De L’étroite vertu pour courir La carierre
Vos pareils ont besoin que Le jour les éclaire
Et que pour Les aider et Les y soutenir
Sur eux tous Les regards viennent se réunir.
Il[s] n'aiment de vertus que celles qu'on honore,
La plus belle à mes yeux est celle qu'on ignore.
On vous regarde, Jule, oüi, je sçais vos besoins,
Vous avez L'univers et Caton pour témoins.
Voilà mes sentiments . . . .
CÆSAR
Sans doute ils sont sublimes,
Mais comme vous aussi Caton, j'ay mes maximes
De vos pareils aussy je sçay quel est L’éceüil.
C'est par orgeuil souvent qu'ils reprennent L'orgeuil,
Ne pouvant point régner ils en cachent L'envie,
Couvrent Leurs passions de leur philosophie,
Au défaut de sujets, ont des admirateurs
Et refusent les rangs pour gagner tous les cœurs.
Enfin vous estes sage, il faut qu'on vous admire.
Pour moy qui suis guerrier, il me faut un empire,
Celui du monde entier est L'objet de mon cœur.

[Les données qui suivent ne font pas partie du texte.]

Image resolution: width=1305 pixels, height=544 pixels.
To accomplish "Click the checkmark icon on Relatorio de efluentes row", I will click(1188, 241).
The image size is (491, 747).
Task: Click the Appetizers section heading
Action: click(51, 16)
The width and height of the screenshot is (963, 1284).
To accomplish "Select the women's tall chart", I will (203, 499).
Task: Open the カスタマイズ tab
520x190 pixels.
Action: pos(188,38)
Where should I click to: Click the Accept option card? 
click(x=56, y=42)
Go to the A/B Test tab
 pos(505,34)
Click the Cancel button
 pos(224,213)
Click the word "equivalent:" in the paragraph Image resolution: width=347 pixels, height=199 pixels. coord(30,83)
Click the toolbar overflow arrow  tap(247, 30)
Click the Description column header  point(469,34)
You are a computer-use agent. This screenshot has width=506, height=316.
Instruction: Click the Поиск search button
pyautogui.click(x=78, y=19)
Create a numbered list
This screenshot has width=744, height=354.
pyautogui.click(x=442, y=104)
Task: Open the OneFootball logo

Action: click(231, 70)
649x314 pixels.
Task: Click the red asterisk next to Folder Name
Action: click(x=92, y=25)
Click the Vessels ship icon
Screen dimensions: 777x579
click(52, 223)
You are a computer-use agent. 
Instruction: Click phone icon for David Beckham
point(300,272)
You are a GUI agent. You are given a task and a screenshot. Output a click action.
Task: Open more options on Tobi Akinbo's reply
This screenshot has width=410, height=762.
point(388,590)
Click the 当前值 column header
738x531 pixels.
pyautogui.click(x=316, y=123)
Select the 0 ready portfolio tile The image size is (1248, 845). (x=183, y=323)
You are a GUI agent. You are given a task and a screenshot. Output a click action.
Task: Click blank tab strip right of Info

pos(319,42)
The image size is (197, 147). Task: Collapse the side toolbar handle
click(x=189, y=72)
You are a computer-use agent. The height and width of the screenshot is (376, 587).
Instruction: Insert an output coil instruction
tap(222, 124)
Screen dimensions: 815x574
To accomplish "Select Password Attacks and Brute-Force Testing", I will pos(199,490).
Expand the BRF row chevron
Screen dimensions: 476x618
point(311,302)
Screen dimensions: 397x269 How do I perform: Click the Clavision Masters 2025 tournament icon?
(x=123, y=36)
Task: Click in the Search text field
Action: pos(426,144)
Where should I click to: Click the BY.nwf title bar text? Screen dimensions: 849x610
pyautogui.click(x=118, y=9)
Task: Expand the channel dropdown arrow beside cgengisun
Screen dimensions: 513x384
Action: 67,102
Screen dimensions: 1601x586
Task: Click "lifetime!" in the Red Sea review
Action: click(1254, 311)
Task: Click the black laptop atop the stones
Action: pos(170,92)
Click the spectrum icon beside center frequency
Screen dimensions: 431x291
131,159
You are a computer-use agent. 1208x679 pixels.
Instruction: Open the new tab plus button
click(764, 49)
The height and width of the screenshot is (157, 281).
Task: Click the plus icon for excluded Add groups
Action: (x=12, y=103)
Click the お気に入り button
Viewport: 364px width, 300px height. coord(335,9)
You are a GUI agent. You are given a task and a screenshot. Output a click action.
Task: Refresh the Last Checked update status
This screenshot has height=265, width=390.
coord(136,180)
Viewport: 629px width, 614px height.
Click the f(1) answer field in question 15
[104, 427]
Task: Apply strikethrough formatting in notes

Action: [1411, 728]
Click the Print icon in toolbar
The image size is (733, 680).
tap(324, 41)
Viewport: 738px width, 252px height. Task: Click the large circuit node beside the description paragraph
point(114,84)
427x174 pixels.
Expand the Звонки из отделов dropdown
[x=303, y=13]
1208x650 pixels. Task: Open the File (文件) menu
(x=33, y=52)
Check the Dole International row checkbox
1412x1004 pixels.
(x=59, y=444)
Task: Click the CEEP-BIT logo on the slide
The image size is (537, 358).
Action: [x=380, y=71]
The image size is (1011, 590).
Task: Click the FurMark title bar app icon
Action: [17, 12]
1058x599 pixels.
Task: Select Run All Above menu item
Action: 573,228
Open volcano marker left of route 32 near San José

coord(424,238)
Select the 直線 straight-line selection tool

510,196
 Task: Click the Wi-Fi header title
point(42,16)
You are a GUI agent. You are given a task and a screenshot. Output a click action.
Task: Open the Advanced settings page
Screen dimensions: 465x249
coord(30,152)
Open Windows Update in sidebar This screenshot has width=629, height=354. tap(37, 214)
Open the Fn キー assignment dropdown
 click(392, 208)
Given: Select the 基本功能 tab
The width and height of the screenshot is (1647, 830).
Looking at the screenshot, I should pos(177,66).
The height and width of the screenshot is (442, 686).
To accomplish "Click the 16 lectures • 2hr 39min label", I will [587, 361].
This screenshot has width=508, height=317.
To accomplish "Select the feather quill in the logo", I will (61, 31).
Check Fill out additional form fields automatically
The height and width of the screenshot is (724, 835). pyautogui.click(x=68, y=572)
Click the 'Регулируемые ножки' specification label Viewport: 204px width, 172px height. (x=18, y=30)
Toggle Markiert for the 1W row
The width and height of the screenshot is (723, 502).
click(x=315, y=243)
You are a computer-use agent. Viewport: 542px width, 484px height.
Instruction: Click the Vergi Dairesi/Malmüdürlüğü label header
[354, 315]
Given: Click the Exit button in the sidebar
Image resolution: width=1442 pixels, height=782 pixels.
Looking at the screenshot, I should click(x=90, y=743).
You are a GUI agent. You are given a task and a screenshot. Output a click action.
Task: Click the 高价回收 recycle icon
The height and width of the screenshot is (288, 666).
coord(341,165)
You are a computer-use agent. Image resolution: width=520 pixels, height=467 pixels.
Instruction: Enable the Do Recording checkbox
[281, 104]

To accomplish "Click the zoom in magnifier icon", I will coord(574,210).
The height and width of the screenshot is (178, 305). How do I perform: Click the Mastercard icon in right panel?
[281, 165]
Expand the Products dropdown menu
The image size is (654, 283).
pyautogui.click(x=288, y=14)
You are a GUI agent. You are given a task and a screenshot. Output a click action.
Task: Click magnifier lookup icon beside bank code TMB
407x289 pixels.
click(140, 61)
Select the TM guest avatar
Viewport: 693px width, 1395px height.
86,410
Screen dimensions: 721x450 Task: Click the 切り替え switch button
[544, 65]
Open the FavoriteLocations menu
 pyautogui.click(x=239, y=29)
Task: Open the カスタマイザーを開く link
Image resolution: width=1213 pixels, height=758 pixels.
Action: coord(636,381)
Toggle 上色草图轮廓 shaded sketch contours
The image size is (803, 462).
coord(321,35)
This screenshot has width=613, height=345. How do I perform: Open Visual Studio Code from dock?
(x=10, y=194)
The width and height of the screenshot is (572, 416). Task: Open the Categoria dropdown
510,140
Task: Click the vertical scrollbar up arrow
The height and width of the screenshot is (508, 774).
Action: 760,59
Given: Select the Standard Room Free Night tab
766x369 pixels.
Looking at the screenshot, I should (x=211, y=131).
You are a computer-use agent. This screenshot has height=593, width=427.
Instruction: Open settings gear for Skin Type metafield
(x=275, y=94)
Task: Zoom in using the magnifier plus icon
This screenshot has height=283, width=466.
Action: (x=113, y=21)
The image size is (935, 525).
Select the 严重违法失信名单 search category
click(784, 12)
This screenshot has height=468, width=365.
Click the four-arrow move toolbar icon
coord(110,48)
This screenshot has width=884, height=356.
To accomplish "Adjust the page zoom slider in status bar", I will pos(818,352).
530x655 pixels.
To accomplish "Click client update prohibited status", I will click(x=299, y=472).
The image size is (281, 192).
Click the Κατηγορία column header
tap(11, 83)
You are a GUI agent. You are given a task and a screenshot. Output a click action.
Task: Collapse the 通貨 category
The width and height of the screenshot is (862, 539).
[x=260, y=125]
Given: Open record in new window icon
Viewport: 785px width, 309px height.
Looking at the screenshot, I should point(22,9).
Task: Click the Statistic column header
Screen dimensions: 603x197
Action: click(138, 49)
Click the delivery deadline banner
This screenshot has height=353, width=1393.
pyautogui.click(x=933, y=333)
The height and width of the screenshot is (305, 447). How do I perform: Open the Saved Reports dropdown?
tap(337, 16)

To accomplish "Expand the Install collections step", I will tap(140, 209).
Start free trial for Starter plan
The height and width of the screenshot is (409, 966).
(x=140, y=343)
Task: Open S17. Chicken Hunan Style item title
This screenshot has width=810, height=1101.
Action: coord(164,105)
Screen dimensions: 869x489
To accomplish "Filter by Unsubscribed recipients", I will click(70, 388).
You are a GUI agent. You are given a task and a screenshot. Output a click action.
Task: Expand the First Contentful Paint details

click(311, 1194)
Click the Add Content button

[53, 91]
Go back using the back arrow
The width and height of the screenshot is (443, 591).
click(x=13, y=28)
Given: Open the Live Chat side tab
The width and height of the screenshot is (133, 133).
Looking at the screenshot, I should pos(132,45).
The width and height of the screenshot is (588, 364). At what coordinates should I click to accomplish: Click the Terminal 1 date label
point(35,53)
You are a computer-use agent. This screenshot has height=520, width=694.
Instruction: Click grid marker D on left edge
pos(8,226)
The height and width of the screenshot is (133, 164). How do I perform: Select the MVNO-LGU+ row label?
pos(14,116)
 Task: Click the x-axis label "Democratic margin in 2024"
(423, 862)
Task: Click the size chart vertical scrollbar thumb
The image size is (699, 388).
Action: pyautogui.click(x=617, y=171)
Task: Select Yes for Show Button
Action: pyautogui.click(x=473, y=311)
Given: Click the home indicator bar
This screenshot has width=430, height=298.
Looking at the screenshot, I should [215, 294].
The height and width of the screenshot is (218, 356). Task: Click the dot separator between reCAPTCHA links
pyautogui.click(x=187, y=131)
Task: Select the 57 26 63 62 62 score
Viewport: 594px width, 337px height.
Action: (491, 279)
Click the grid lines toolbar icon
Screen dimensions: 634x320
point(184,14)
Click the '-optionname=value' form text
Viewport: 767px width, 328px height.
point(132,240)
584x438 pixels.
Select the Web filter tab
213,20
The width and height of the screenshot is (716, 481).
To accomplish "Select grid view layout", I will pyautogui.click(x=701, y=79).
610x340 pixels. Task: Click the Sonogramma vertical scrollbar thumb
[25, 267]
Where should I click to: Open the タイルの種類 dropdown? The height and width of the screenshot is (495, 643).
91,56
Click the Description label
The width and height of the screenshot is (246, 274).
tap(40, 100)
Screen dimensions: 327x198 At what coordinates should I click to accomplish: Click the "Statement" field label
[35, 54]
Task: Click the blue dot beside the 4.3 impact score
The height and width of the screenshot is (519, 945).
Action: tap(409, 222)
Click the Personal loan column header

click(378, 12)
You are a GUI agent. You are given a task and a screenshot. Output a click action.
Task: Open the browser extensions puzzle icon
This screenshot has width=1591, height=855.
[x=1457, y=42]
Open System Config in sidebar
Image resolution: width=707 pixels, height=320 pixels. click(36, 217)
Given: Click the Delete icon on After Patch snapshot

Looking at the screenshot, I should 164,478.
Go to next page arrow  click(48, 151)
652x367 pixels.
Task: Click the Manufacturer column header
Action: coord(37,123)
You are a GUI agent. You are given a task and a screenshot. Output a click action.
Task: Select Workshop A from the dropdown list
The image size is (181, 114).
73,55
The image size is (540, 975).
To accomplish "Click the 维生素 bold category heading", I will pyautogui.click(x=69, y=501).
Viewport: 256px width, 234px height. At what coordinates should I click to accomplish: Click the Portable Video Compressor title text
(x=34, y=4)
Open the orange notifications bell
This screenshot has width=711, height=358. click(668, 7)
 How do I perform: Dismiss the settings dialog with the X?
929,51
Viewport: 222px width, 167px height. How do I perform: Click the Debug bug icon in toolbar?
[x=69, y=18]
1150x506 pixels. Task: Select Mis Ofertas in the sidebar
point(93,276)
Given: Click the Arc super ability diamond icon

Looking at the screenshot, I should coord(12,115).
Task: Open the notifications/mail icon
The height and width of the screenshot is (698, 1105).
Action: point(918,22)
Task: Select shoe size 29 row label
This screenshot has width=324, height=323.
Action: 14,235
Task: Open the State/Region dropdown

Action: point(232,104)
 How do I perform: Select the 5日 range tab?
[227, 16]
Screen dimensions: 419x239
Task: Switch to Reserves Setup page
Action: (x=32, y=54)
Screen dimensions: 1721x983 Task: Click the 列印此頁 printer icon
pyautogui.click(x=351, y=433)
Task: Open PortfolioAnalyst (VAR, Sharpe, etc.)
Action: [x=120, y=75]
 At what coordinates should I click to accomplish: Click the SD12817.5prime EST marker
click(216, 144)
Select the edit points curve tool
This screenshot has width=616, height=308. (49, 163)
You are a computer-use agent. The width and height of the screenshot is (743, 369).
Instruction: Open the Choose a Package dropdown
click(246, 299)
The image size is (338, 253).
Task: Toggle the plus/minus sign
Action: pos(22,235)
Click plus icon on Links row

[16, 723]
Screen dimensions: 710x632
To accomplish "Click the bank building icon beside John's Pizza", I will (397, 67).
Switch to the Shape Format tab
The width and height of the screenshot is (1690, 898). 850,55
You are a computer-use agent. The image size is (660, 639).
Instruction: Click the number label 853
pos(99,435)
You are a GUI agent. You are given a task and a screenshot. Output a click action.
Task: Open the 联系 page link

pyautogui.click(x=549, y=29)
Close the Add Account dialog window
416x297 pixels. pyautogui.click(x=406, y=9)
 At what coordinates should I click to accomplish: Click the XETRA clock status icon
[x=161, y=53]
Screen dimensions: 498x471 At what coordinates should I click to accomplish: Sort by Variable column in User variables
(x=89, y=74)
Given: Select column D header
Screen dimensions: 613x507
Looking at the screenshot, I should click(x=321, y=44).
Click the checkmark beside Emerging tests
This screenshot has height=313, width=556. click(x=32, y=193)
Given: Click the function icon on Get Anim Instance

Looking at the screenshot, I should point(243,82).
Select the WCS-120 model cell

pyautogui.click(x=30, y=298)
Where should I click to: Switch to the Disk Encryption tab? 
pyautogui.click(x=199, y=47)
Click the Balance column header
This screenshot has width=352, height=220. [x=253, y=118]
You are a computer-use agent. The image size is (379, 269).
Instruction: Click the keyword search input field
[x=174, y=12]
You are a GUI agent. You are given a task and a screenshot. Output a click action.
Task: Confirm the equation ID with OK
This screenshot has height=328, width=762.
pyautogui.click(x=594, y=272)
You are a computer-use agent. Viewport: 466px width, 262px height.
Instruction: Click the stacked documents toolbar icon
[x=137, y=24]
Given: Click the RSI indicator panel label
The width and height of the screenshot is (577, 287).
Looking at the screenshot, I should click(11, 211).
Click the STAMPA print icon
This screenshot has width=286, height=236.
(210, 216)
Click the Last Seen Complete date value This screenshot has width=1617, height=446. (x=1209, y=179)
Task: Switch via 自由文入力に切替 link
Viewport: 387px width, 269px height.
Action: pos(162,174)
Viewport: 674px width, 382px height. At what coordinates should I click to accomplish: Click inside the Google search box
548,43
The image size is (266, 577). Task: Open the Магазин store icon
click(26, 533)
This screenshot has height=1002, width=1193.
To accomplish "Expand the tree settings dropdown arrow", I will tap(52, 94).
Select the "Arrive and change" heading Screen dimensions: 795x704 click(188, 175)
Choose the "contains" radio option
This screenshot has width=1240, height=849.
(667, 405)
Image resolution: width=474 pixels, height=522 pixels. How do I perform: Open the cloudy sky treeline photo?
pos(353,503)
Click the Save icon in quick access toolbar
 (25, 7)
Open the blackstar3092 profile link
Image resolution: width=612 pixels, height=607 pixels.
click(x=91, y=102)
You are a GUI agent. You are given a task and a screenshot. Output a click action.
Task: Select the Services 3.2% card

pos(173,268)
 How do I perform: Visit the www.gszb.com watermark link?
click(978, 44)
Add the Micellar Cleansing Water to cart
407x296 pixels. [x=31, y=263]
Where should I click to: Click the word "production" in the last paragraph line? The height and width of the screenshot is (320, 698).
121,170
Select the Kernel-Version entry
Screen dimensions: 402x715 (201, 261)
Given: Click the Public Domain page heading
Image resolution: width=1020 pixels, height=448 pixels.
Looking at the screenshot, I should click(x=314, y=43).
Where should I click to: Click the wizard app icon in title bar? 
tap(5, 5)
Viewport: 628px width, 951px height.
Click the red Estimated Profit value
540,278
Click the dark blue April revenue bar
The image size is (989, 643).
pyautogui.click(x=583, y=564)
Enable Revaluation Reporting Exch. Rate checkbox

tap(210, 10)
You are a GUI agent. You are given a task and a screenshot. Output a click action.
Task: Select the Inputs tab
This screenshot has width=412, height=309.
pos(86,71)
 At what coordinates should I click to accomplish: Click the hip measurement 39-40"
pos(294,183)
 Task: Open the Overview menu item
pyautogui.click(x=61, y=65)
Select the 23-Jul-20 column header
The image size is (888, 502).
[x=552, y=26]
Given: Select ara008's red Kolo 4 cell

Pour Le rendre, attendez que j'en sois possesseur:
Oui je puis le remettre alors, mon héroisme
Sera plus admiré que votre stoycisme.
Pour un sage il suffit de quelques sentiments,
D'un beau mot, il est sûr des applaudissements.
On attend d'un guerrier, d'un héros, d'Alexandre
[. . .] de L'univers qu'il veuille le rendre.
[?Ce sont] la des présens dignes de mes pareils.
Pour Les faire à mon tour je prendray vos conseils
Et J'auray, pour trancher tous les discours frivoles,
L'honneur des actions, vous, celui des paroles.
CATON
J'entends et c'est ainsy que parle un conquéran
Qui compte quelque jour devenir un tiran,
Redoutant La sagesse il tâche sans scrupule
De rendre à tous Les yeux Le sage ridicule,
Pense par Le mépris de ses traits séparer,
Obscurcit le flambeau qui pouroit L’éclairer.
Voilà deux bavards qui finissent point, mon papier va finir et ils ne sont encor qu’à la moitié de Leurs discours. Le reste à une autre fois. On remit hier Marianne au théâtre. Ill y a cinq ans qu'on ne l'a jouée. On s'y crêvait et il y eut plus d'une catastrophe au parterre. On reverra Zaire au retour de Fontbleau le 18 du mois prochain. Renvoyéz moy mr Breant, il ne m’écrit point, il oublie tout, il est avec mr Formont et avec vous. Qu'il est heureux! Adieu mon cher ami.